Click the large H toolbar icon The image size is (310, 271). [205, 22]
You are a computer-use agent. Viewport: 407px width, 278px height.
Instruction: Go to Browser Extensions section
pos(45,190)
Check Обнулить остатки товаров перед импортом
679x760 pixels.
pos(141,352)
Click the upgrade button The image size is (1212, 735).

★ ★ ★ ★

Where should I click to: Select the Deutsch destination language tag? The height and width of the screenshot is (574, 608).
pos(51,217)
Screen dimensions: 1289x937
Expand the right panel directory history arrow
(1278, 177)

★ ★ ★ ★

● Task objective
Copy out all lines from the material above that contain the string "image".

● Exercise result
Click the large H toolbar icon The image size is (310, 271). [205, 22]
Click the upgrade button The image size is (1212, 735).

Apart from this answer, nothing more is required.